## [Exercise objective]
Copy every record below, exactly as written.

═════ Data for this exercise ═════

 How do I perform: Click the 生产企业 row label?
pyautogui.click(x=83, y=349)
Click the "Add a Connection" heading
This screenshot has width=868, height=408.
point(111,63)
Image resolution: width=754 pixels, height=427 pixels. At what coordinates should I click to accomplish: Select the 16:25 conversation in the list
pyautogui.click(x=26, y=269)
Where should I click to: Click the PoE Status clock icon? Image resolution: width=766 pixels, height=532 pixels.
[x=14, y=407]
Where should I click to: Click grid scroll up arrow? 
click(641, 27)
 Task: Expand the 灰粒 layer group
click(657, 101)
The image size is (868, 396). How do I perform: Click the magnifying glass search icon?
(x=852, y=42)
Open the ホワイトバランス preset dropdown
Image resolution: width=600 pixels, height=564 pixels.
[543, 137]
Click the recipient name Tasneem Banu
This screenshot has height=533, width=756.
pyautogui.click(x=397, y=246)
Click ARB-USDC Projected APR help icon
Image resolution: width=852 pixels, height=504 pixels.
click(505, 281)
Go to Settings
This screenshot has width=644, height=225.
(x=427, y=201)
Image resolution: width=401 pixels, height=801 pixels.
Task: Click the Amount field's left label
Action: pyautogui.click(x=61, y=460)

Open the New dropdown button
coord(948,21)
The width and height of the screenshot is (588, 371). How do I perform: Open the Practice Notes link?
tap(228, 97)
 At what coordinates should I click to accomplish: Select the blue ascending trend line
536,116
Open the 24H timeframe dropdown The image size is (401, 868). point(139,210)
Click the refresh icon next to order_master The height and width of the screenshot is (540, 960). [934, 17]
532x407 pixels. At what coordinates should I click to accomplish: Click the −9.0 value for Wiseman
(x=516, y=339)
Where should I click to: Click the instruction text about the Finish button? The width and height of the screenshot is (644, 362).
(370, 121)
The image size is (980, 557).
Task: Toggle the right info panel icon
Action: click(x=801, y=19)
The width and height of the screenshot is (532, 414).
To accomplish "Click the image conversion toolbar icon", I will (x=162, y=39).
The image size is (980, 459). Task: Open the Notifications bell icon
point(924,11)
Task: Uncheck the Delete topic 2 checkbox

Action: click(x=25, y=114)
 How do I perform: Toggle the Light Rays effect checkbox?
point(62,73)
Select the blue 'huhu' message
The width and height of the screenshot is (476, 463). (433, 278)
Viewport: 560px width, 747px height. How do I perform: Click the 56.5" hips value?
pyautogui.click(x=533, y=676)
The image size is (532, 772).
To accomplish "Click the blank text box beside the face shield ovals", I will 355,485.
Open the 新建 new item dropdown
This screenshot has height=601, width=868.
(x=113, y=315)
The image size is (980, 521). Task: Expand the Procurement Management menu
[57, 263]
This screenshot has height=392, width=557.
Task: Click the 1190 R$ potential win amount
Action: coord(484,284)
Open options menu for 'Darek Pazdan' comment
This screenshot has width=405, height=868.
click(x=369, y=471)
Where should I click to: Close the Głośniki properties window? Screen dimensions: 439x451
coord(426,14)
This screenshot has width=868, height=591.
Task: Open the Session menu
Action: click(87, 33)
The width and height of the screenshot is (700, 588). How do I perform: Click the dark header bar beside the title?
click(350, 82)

═════

## [Solution to this exercise]
 How do I perform: Click the 生产企业 row label?
pyautogui.click(x=83, y=349)
Click the "Add a Connection" heading
This screenshot has width=868, height=408.
point(111,63)
Image resolution: width=754 pixels, height=427 pixels. At what coordinates should I click to accomplish: Select the 16:25 conversation in the list
pyautogui.click(x=26, y=269)
Where should I click to: Click the PoE Status clock icon? Image resolution: width=766 pixels, height=532 pixels.
[x=14, y=407]
Where should I click to: Click grid scroll up arrow? 
click(641, 27)
 Task: Expand the 灰粒 layer group
click(657, 101)
The image size is (868, 396). How do I perform: Click the magnifying glass search icon?
(x=852, y=42)
Open the ホワイトバランス preset dropdown
Image resolution: width=600 pixels, height=564 pixels.
[543, 137]
Click the recipient name Tasneem Banu
This screenshot has height=533, width=756.
pyautogui.click(x=397, y=246)
Click ARB-USDC Projected APR help icon
Image resolution: width=852 pixels, height=504 pixels.
click(505, 281)
Go to Settings
This screenshot has width=644, height=225.
(x=427, y=201)
Image resolution: width=401 pixels, height=801 pixels.
Task: Click the Amount field's left label
Action: pyautogui.click(x=61, y=460)

Open the New dropdown button
coord(948,21)
The width and height of the screenshot is (588, 371). How do I perform: Open the Practice Notes link?
tap(228, 97)
 At what coordinates should I click to accomplish: Select the blue ascending trend line
536,116
Open the 24H timeframe dropdown The image size is (401, 868). point(139,210)
Click the refresh icon next to order_master The height and width of the screenshot is (540, 960). [934, 17]
532x407 pixels. At what coordinates should I click to accomplish: Click the −9.0 value for Wiseman
(x=516, y=339)
Where should I click to: Click the instruction text about the Finish button? The width and height of the screenshot is (644, 362).
(370, 121)
The image size is (980, 557).
Task: Toggle the right info panel icon
Action: click(x=801, y=19)
The width and height of the screenshot is (532, 414).
To accomplish "Click the image conversion toolbar icon", I will (x=162, y=39).
The image size is (980, 459). Task: Open the Notifications bell icon
point(924,11)
Task: Uncheck the Delete topic 2 checkbox

Action: click(x=25, y=114)
 How do I perform: Toggle the Light Rays effect checkbox?
point(62,73)
Select the blue 'huhu' message
The width and height of the screenshot is (476, 463). (433, 278)
Viewport: 560px width, 747px height. How do I perform: Click the 56.5" hips value?
pyautogui.click(x=533, y=676)
The image size is (532, 772).
To accomplish "Click the blank text box beside the face shield ovals", I will 355,485.
Open the 新建 new item dropdown
This screenshot has height=601, width=868.
(x=113, y=315)
The image size is (980, 521). Task: Expand the Procurement Management menu
[57, 263]
This screenshot has height=392, width=557.
Task: Click the 1190 R$ potential win amount
Action: coord(484,284)
Open options menu for 'Darek Pazdan' comment
This screenshot has width=405, height=868.
click(x=369, y=471)
Where should I click to: Close the Głośniki properties window? Screen dimensions: 439x451
coord(426,14)
This screenshot has width=868, height=591.
Task: Open the Session menu
Action: click(87, 33)
The width and height of the screenshot is (700, 588). How do I perform: Click the dark header bar beside the title?
click(350, 82)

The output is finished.